Sujet : Re: Computer architects leaving Intel...
De : anton (at) *nospam* mips.complang.tuwien.ac.at (Anton Ertl)
Groupes : comp.archDate : 04. Sep 2024, 09:05:51
Autres entêtes
Organisation : Institut fuer Computersprachen, Technische Universitaet Wien
Message-ID : <2024Sep4.100551@mips.complang.tuwien.ac.at>
References : 1 2 3 4 5 6 7 8 9 10 11
User-Agent : xrn 10.11
BGB <
cr88192@gmail.com> writes:
Otherwise, annoying:
Despite configuring GCC to use RV64G, it builds its C library as RV64GC
and is like "well, close enough".
This may be an artifact of bootstrapping. At some point I built a new
version of gcc for our Alphas. We had machines without the BWX
extensions and machines with the BWX extension.
Of course I built gcc on the fastest machine we had, one with BWX.
And then I found out that the resulting compiler binary would not run
on the machines without BWX.
Ok, so build it again, taking care to configure it to not use BWX in
bootstrapping itself. However, somehow libgcc got inherited from the
previous build, so the resulting compiler would run on machines
without BWX, but the binaries it produced would not. My guess is that
something similar happened for libgcc in your case.

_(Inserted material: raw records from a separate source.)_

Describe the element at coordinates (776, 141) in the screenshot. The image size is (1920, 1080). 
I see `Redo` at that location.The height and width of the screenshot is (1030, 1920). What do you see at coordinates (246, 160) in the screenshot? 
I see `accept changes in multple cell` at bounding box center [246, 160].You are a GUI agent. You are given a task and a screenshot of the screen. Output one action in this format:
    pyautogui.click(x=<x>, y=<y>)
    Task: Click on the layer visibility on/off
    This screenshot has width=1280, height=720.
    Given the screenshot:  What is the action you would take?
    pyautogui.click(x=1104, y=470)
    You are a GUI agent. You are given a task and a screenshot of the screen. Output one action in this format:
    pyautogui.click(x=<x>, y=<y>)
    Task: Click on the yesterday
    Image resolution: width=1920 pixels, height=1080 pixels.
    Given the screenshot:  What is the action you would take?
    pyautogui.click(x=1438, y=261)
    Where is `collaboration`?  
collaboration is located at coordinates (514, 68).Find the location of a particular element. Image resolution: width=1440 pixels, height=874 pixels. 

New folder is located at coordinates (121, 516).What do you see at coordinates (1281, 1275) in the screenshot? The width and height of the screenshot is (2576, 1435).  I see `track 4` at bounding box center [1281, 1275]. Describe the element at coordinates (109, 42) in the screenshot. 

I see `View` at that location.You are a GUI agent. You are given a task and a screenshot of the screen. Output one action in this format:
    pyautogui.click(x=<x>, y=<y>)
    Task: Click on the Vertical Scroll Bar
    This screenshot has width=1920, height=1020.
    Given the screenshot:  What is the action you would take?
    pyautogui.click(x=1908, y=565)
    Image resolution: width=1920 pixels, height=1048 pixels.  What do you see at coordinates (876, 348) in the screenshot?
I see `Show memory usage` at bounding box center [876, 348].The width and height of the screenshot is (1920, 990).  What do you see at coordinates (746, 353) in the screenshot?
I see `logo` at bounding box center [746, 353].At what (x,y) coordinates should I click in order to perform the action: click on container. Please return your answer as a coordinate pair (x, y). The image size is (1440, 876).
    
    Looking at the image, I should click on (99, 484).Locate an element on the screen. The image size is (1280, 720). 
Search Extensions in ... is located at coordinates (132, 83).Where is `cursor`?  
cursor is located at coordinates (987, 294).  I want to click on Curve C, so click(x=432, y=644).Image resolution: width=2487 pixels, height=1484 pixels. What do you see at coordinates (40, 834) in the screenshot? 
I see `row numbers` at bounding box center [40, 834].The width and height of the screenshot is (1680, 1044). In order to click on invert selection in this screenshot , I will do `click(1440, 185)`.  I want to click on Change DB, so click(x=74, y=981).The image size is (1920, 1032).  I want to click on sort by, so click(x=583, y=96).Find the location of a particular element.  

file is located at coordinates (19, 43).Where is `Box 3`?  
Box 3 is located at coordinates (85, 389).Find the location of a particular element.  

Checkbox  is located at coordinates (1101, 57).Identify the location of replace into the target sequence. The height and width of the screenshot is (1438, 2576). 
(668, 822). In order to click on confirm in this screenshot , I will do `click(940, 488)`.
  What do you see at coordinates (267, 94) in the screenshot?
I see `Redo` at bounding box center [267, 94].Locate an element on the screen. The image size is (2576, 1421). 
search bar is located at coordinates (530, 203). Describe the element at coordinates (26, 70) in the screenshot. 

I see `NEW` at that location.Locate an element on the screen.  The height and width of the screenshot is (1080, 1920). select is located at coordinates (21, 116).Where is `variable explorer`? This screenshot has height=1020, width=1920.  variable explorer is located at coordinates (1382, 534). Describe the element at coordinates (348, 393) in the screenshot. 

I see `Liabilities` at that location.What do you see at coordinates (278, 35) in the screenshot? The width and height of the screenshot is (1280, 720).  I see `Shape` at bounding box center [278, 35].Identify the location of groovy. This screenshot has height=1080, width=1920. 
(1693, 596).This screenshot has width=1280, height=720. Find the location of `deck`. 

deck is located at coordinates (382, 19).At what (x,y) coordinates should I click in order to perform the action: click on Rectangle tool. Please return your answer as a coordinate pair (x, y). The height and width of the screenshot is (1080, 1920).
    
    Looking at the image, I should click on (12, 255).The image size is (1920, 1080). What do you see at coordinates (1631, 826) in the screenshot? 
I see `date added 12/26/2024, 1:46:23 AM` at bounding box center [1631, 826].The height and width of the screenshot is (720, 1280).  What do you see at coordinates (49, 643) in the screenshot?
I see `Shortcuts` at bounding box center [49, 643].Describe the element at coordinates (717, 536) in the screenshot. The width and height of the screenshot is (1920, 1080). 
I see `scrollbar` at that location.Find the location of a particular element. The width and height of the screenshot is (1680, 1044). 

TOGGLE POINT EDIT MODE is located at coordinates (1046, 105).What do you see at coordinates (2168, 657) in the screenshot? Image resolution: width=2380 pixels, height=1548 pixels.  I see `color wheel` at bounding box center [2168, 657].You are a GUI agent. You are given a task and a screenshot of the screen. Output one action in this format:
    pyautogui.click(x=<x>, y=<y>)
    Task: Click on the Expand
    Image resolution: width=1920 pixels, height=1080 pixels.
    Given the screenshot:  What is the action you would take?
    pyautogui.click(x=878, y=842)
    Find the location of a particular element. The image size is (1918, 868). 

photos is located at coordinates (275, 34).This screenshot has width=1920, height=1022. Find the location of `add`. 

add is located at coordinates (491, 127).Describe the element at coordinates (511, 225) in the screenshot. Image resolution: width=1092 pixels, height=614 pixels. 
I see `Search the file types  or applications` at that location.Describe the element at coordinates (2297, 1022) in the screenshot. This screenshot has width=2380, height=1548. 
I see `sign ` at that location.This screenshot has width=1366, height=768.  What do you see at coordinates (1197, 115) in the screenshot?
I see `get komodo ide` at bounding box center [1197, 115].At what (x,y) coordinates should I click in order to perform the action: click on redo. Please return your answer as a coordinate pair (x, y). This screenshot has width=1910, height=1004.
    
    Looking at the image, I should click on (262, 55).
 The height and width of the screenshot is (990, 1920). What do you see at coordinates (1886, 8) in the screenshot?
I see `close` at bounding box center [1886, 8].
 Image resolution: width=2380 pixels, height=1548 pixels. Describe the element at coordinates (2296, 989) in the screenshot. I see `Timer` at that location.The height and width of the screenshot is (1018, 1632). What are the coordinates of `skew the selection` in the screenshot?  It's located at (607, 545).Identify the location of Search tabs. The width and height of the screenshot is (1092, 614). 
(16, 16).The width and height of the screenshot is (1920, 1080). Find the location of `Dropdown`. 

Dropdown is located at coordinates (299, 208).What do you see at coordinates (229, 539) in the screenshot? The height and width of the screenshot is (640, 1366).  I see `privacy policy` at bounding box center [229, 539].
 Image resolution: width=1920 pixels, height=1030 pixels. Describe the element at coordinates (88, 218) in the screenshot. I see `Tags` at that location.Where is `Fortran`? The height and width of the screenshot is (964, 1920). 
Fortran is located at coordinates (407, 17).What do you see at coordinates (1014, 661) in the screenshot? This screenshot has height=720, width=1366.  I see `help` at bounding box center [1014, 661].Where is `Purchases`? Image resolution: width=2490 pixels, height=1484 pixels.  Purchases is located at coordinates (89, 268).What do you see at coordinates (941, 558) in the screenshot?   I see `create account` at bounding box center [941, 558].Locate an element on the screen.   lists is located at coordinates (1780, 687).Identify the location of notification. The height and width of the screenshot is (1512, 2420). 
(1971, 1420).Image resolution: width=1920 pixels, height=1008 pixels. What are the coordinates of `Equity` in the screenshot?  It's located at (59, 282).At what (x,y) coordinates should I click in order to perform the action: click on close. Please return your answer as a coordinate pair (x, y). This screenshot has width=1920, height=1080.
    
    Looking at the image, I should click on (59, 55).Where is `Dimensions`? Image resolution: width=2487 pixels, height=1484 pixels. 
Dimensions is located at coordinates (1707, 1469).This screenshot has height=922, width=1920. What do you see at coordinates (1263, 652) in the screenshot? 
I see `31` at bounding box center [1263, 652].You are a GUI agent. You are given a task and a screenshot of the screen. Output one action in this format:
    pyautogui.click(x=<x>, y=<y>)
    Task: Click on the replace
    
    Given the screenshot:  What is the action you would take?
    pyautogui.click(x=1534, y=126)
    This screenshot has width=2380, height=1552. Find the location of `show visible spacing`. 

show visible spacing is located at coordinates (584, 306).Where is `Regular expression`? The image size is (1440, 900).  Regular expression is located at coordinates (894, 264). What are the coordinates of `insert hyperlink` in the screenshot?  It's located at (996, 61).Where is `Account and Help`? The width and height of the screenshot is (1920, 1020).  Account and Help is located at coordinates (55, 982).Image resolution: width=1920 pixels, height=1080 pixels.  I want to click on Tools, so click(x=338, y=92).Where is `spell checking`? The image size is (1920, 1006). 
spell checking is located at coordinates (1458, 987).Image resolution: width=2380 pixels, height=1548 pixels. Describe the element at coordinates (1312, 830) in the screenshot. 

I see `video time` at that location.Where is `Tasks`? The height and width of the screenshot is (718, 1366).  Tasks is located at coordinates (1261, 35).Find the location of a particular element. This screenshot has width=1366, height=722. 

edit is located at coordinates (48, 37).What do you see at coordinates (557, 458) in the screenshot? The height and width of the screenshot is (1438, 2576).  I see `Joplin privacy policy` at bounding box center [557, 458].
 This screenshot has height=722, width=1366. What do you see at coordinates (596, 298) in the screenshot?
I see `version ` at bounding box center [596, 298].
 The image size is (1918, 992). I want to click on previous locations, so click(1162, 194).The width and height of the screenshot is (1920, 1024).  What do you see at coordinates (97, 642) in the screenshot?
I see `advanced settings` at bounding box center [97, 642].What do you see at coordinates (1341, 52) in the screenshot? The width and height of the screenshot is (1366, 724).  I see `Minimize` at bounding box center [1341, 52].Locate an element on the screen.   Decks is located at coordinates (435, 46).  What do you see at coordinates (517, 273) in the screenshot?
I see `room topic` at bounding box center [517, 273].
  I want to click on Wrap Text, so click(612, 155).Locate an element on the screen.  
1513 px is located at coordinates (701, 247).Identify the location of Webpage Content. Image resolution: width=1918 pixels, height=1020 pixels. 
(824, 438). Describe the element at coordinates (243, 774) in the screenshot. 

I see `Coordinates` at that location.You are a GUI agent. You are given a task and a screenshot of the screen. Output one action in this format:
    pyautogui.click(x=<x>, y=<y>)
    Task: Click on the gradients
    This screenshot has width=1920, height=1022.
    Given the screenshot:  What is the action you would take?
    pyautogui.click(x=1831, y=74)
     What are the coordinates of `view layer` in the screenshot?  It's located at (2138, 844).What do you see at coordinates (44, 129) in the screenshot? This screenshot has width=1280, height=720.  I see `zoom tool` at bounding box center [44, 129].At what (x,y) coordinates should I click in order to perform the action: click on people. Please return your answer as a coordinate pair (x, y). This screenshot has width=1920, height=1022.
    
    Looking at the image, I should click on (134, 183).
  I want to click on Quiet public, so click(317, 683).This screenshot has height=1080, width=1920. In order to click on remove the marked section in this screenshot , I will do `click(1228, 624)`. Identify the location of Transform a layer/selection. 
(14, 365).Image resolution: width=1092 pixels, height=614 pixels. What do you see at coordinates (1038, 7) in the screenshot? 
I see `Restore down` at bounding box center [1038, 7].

I did another round of rebuilding, making sure that libgcc was rebuilt
from scratch without BWX. I don't remember all that was involved;
maybe I just did this build on a machine that does not have BWX.
[Risc-V compressed instructions]
Which is annoying because seemingly nearly every instruction has its own
encoding scheme for the immediate fields.
It's designed for easy hardware decoding, so maybe you just need to
discover the ideas behind that and put them into your decoder.